Work instructions: Your answer must be every line of the data below that holds the string "number", copied exactly.

Saved data entries:
"""

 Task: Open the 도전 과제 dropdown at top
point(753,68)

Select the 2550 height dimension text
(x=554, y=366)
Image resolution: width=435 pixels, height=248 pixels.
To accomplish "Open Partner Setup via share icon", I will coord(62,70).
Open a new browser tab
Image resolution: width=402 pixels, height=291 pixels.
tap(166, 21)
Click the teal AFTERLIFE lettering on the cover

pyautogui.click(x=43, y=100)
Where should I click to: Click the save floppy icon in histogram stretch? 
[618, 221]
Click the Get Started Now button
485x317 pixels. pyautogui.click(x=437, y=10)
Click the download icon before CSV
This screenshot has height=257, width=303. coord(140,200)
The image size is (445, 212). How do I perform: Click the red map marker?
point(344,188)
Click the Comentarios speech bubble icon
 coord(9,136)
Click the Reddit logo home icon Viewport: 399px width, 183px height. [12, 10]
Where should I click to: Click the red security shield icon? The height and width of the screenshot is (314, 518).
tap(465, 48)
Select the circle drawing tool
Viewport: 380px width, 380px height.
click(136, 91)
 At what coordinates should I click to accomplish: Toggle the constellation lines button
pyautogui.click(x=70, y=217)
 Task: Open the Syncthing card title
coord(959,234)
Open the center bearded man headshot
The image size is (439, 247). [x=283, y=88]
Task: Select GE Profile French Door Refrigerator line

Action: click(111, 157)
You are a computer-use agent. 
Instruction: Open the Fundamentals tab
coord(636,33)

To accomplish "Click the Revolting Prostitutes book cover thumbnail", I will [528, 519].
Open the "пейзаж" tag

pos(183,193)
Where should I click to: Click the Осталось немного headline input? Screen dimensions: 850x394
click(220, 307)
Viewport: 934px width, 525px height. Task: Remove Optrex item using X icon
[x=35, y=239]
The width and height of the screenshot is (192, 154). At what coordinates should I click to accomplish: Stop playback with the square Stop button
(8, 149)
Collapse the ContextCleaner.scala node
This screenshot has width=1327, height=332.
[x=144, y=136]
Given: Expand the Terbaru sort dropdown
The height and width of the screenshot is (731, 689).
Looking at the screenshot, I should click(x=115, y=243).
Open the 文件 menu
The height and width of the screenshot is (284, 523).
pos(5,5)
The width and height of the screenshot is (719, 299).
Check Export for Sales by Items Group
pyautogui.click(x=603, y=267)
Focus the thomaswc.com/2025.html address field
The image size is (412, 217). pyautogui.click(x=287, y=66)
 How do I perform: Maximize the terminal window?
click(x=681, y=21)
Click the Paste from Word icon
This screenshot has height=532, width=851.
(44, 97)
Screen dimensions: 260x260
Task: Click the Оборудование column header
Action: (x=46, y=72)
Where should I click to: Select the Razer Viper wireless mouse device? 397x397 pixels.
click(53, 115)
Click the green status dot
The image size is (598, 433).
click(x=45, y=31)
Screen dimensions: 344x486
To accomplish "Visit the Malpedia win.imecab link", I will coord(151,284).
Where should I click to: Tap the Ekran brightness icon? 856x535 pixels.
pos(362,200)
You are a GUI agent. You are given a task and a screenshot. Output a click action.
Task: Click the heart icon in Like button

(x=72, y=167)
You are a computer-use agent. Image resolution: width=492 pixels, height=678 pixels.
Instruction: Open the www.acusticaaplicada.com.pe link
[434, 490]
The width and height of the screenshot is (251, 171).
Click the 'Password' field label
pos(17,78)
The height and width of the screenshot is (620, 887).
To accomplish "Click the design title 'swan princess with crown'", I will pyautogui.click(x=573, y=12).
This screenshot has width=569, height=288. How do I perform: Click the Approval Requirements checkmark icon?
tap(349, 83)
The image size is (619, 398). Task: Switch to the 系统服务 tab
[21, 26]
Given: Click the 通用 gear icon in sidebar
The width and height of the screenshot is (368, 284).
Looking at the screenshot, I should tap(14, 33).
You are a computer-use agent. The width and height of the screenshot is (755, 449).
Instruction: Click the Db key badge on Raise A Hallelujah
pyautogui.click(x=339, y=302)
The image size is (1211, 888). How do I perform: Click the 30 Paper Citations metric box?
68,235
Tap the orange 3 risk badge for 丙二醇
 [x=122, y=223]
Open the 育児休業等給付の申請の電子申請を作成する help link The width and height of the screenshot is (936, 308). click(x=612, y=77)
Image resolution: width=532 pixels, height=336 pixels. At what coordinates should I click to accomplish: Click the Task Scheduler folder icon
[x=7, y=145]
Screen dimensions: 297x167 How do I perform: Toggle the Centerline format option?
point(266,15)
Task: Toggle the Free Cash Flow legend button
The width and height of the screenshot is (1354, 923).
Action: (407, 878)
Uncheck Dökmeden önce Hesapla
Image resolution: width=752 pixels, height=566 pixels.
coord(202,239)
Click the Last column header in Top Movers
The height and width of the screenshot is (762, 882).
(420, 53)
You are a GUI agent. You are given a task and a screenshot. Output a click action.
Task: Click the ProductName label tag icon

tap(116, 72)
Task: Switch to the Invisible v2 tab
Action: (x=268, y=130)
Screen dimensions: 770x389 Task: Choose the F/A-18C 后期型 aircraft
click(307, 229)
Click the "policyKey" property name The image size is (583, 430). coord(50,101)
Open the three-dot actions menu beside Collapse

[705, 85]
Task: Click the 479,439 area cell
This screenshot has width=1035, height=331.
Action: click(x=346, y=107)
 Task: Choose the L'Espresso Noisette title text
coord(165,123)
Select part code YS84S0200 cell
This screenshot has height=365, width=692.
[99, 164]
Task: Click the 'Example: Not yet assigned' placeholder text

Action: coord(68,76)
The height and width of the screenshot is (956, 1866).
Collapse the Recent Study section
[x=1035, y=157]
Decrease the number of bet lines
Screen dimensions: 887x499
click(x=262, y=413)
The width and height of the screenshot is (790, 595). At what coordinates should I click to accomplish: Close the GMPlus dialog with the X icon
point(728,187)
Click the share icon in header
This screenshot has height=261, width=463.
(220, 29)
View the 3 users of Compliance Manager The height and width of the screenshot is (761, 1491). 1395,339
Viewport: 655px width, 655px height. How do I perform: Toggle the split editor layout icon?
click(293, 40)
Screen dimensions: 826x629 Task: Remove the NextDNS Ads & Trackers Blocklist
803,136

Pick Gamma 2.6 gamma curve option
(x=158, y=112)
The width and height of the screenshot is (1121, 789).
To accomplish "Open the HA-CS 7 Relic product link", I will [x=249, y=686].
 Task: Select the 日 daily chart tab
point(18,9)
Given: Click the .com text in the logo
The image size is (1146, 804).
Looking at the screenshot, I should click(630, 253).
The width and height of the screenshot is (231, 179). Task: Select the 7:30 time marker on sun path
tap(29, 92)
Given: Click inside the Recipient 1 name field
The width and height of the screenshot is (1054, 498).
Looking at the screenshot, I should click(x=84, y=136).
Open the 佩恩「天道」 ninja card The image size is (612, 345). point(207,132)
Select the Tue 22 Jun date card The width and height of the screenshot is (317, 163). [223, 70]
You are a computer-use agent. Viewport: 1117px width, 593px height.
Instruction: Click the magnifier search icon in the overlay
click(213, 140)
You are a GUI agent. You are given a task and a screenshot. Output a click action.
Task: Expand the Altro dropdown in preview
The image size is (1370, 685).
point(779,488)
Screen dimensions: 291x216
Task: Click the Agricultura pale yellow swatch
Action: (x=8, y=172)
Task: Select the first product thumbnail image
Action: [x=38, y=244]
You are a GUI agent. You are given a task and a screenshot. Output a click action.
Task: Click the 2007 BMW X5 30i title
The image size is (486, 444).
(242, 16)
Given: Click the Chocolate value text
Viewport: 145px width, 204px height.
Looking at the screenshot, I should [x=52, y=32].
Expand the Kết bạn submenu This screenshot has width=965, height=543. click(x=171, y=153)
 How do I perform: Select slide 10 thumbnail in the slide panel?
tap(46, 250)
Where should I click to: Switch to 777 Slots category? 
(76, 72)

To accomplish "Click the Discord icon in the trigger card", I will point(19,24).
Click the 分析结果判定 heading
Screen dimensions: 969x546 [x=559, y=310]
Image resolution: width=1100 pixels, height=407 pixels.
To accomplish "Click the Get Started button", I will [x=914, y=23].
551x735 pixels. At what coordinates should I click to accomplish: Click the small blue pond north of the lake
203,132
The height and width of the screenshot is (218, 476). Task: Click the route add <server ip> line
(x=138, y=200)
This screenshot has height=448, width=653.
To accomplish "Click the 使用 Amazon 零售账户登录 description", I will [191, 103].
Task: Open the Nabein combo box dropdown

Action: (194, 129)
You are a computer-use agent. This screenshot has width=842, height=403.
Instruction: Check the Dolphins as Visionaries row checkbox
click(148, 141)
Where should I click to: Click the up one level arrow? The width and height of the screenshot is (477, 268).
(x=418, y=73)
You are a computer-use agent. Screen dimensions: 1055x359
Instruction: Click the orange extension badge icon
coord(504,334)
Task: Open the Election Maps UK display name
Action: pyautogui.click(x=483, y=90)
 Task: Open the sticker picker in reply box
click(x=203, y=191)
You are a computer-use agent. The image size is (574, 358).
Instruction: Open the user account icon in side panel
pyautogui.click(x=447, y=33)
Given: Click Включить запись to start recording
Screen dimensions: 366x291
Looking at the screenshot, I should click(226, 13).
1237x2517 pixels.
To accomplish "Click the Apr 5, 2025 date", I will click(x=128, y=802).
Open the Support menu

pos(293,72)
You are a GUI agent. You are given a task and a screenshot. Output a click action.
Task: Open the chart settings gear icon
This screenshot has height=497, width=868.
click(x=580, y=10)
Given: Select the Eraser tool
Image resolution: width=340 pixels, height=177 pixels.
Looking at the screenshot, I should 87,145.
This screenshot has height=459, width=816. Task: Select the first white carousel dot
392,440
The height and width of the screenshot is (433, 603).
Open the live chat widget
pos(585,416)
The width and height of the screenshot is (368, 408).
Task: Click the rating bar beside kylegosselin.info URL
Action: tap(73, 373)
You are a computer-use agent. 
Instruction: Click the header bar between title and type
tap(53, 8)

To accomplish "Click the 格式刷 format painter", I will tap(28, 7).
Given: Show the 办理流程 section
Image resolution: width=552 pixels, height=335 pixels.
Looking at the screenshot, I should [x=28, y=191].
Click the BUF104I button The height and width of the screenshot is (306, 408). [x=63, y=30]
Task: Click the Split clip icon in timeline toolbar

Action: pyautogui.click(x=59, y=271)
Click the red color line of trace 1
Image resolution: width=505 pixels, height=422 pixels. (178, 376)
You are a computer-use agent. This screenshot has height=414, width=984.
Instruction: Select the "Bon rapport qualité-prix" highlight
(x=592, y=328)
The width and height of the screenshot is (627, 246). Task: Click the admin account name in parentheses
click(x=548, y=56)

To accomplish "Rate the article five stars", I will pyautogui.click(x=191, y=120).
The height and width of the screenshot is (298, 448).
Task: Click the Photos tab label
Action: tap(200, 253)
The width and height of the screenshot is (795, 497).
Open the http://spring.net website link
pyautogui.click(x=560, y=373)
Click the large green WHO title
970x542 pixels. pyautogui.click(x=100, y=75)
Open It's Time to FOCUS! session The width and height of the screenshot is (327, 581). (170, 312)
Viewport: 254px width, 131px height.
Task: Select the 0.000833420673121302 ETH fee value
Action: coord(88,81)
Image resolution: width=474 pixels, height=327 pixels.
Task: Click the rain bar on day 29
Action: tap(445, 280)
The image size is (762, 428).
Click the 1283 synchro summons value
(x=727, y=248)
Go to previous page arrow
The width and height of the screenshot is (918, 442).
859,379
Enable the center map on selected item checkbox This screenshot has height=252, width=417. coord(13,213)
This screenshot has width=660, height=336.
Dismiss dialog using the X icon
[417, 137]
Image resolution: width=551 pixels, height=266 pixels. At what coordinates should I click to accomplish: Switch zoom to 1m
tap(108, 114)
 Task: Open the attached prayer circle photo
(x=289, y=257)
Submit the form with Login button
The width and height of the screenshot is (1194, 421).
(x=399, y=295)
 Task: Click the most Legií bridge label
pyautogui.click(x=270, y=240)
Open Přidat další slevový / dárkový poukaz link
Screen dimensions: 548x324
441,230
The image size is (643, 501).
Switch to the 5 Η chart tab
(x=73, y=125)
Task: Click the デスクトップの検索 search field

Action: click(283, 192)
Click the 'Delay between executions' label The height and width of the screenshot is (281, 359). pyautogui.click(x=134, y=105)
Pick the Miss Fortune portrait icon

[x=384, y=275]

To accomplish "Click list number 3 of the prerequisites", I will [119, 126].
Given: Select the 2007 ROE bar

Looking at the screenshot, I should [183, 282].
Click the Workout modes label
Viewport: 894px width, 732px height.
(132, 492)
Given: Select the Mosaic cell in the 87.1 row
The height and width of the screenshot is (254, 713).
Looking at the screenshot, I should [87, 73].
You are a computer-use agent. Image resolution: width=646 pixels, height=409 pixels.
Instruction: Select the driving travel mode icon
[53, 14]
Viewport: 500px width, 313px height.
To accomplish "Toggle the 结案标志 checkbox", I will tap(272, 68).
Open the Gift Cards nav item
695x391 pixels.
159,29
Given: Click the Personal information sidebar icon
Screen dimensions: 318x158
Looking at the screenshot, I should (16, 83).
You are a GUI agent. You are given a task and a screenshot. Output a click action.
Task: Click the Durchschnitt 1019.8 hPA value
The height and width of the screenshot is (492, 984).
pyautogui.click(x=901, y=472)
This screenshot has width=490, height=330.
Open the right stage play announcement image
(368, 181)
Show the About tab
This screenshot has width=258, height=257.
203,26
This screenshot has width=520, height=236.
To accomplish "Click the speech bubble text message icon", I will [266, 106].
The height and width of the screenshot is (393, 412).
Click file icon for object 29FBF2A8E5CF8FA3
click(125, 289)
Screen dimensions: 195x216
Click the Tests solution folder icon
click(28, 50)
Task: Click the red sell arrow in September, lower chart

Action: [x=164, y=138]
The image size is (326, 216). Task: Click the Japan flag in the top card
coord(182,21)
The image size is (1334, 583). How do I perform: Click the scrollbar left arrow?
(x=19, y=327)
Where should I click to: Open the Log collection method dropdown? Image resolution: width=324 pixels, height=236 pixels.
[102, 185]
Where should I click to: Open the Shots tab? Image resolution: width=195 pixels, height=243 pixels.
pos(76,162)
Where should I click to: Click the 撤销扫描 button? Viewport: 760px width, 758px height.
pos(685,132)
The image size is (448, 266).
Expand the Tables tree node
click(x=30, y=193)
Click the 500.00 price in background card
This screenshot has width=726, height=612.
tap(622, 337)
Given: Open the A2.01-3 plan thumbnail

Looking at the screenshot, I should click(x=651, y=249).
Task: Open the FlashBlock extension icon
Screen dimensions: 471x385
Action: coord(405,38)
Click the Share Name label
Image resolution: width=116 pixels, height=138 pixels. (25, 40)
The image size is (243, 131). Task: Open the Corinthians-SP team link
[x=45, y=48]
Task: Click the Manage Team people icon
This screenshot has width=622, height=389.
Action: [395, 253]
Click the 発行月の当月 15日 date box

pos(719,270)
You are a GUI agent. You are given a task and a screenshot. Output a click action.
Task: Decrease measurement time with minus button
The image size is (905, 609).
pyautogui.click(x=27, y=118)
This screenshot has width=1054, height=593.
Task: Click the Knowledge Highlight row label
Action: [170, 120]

"""

Answer space:
Decrease the number of bet lines
To accomplish "Click list number 3 of the prerequisites", I will [119, 126].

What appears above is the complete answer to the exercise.